Felsefe tarihinde belirli bir düşünce ve yaklaşımın kökenine doğru araştırma yapmak, o düşünce ve yaklaşımın etkilendiği filozofları apaçık olarak saptayabilmek her zaman

62

olanaklı değildir. Sokrates’le birlikte Eski Yunan düşüncesinin ilgisinin daha kökten bir biçimde değiştiği açık olsa bile, Sokrates öncesi düşüncede insana ve yaşama ilişkin bir ilgi olmadığı ileri sürülemez. Bu bakımdan Sofistlerin, üzerinde ortak olarak uzlaşılabilecek nesnel bir hakikatin olamayacağı savı ve Protagoras’ın “doğruda ve yanlışta her şeyin ölçüsü insandır” sözleri öznel hakikate yönelik vurgulardır (Ülken, 1968, s.486). Yine Eski Yunan düşüncesi ile bağlantılandırılan ve kaynağı bilinmeyen ancak söylenceye göre Delphoi’de bulunan Apollon Tapınağı’nın girişinde yazan, “Kendini tanı” ya da “Kendini bil” sözü de çeşitli İlkçağ filozoflarına yüklenerek varoluşçulukla ilişkilendirilmektedir. Bu durumu, felsefesin anlamı bağlamında ele aldığımızda daha açık kavrarız. William Barrett’e göre bugünkü anlamından farklı olarak, felsefenin Eski Yunandaki anlamı şöyle açıklanabilir:

Örneğin Yunanlılarda felsefe tamamen ayrı bir anlama sahipti: Felsefe orada özel, kuramsal bir disiplin olmak yerine, somut bir yaşama biçimi, insanı ve evreni, bireylerin tüm yaşamının bağlı olması gereken genel bir vizyon ışığında değerlendirmekti. Yunanlılardaki ilk filozoflar, kâhin, şair ve büyük oranda şamandı ve ilk düşünürler de öyle. Mitolojik ve ilkel unsurlar, kavramsallaştırmaya yönelik ilk tarihsel çabalara şahit olduğumuz yerlerde bile filozofların düşüncelerine tamamen hâkim olmuştu; onlar, eski Tanrılara yeni bir anlam verirken bile, o Tanrılarla ilişki içindeydiler; (Barrett, 2016, s.11).

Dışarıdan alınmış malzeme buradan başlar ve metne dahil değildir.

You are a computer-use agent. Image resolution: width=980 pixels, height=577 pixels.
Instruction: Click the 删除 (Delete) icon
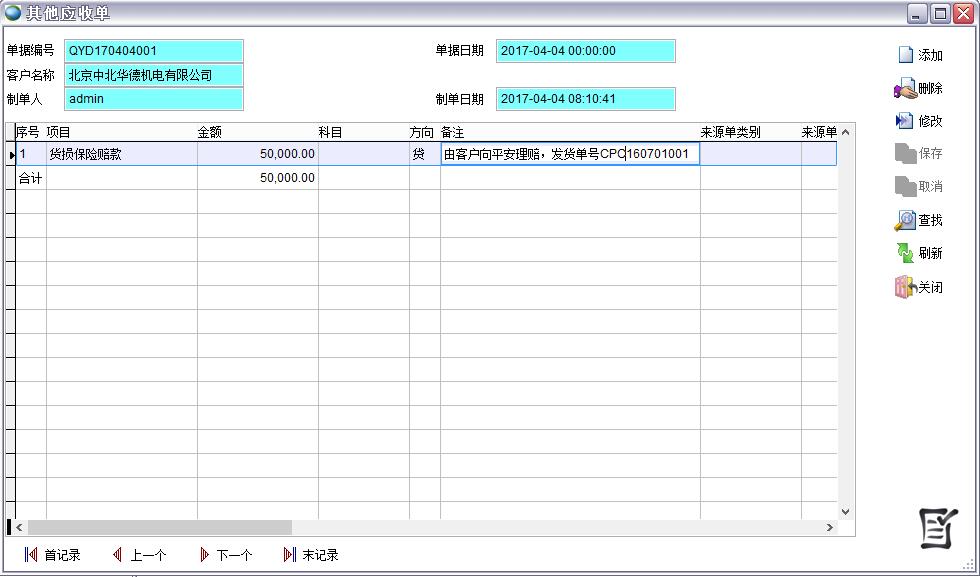[x=905, y=89]
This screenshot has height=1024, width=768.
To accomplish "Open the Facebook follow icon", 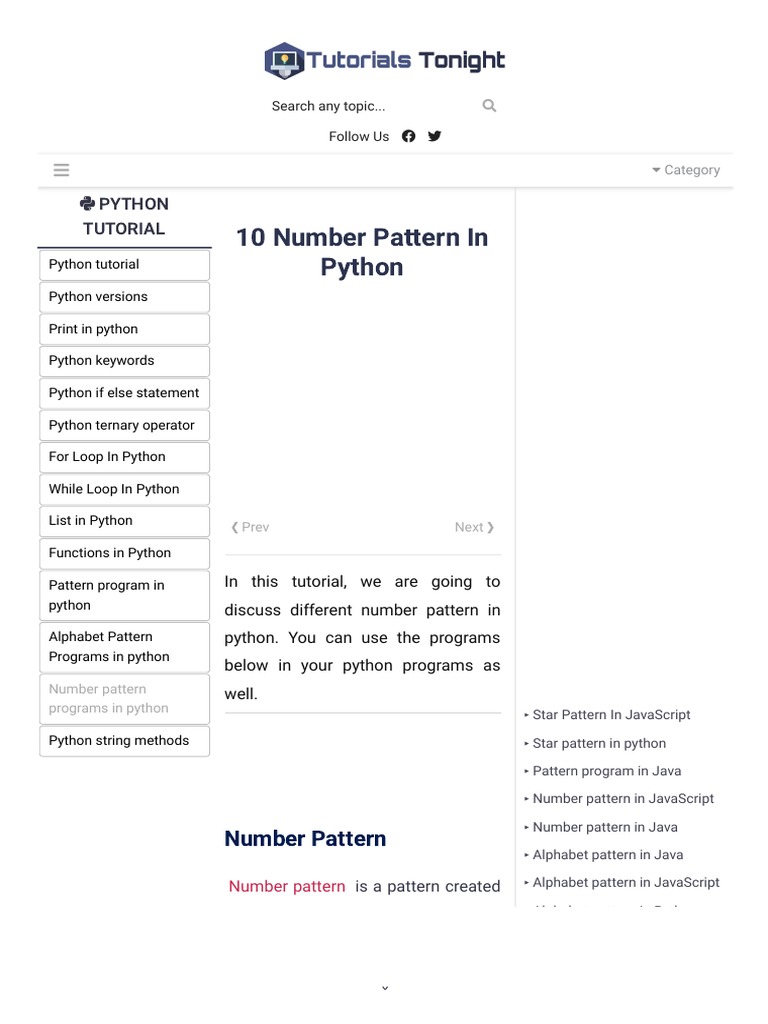I will click(409, 136).
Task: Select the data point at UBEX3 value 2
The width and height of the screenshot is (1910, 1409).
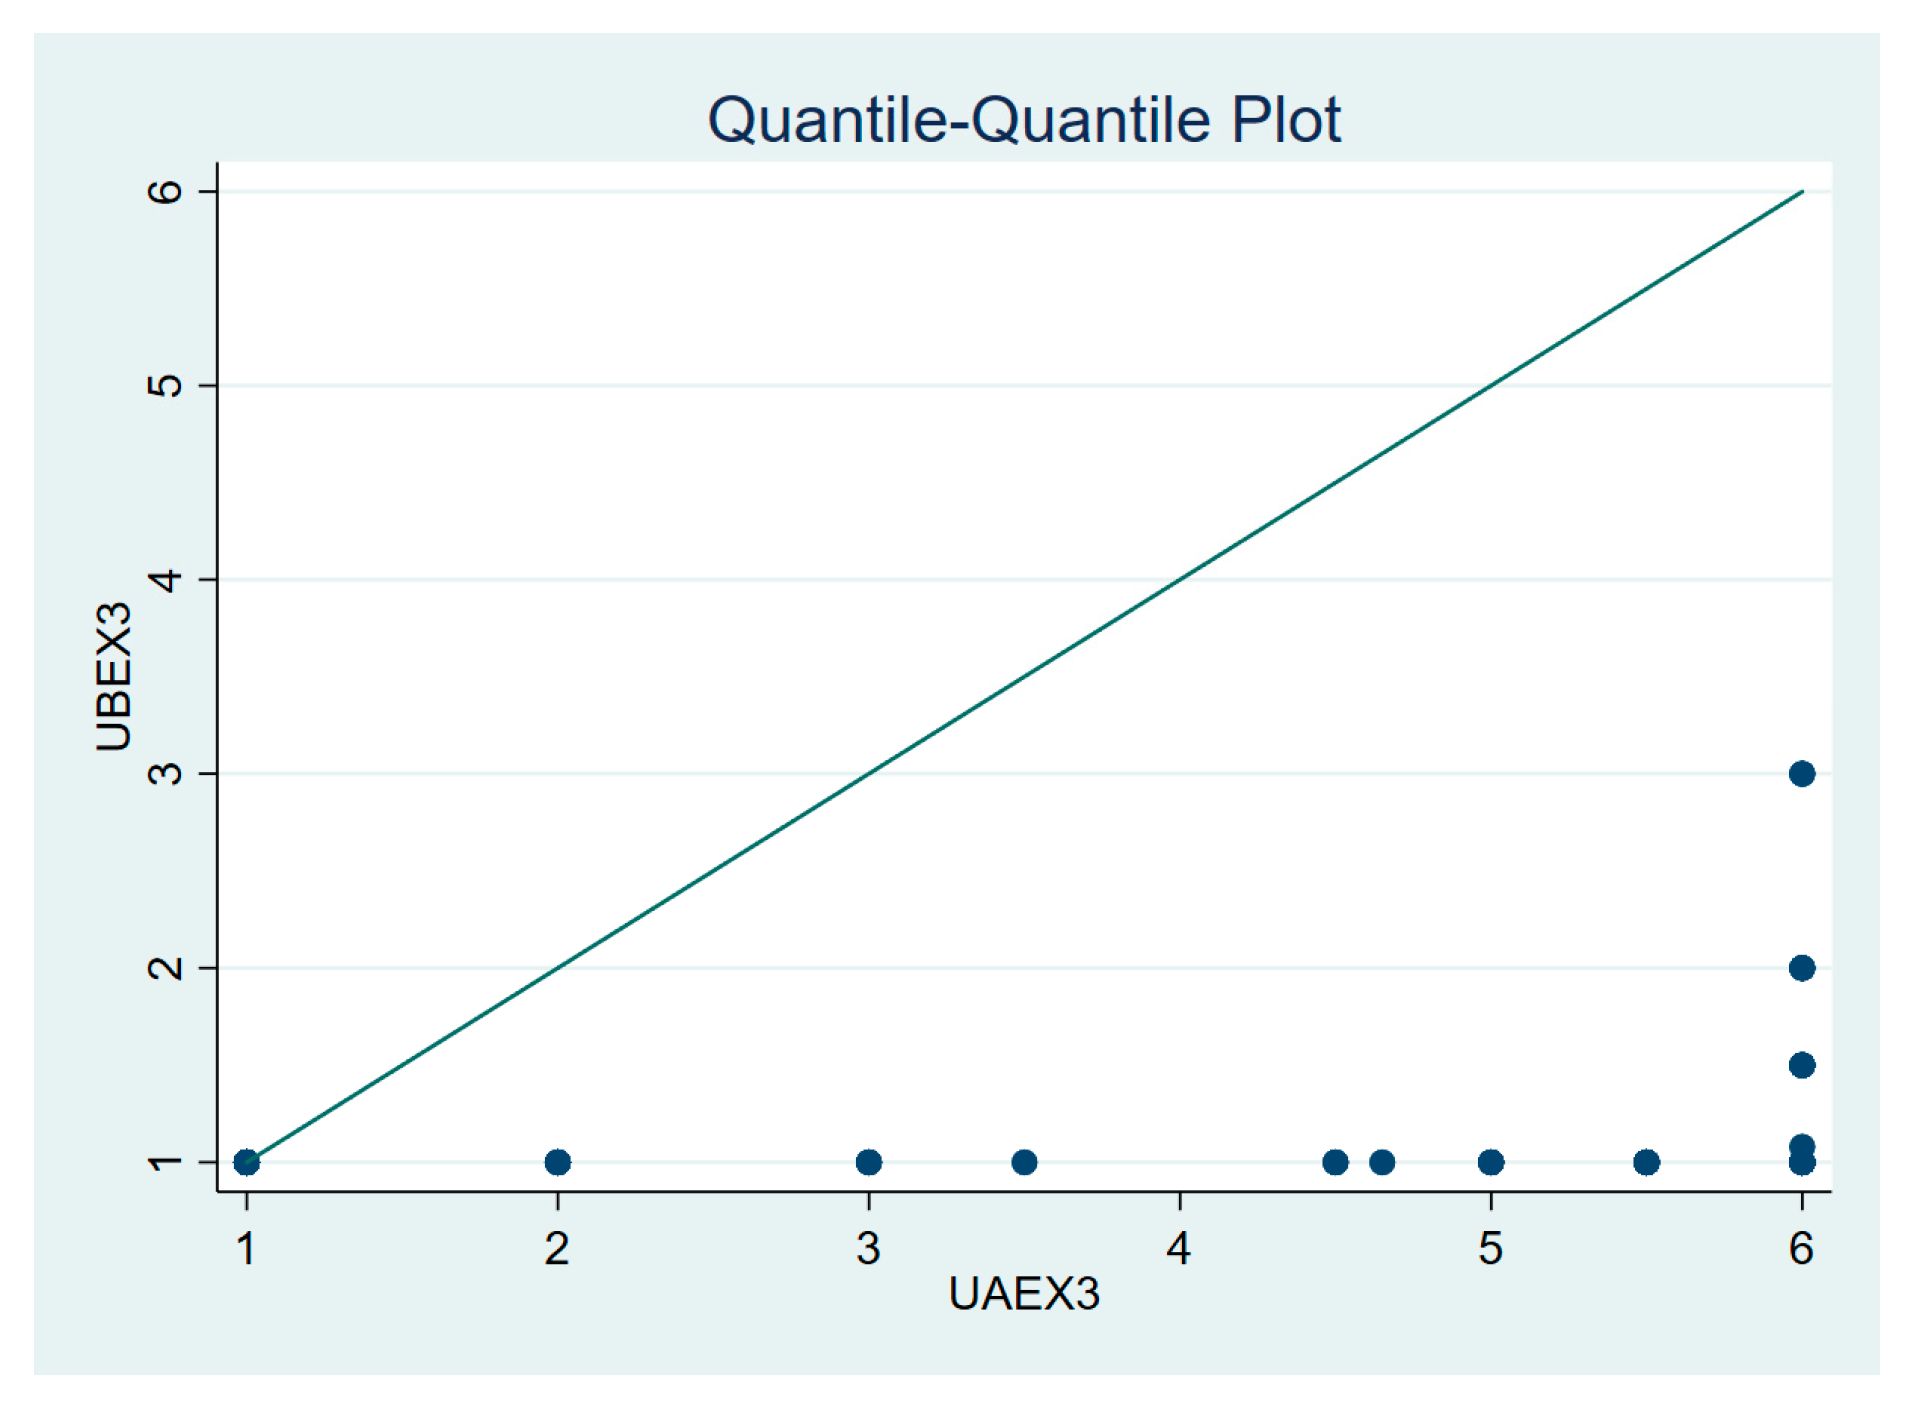Action: 1801,968
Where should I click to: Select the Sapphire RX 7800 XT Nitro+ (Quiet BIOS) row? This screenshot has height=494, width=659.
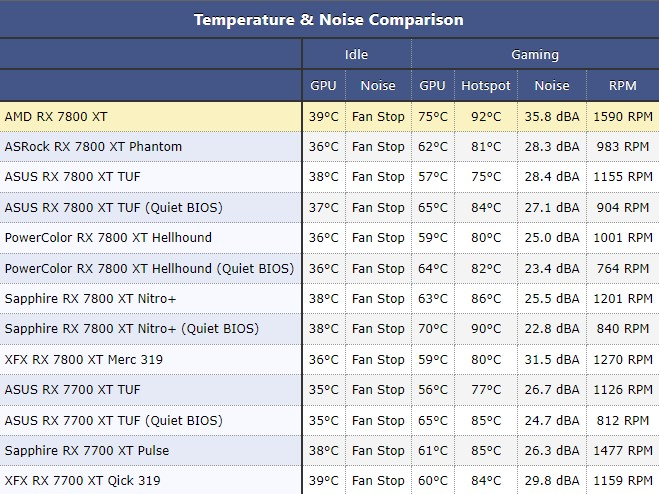pyautogui.click(x=330, y=328)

Varoluşçuluğa öncülük etmesi bakımından ikinci olarak ele alınacak filozof, Augustinus’tur. İnsanın zamanda sonluluğu düşüncesi, varoluşçulukta belirgin ve ayırıcı bir konuma sahiptir. İnsanın zamansallığının varoluşçuluk bakımından anlamı ölümdür; ölüm de kaygı yaşantısının kaynağıdır. Augustinus’a göre, zamanın varlıkla olan bağı ve varlığın da sürekli bir oluş içinde geçmiş ile gelecek arasındaki görünümü bilinçte görünür kılınır.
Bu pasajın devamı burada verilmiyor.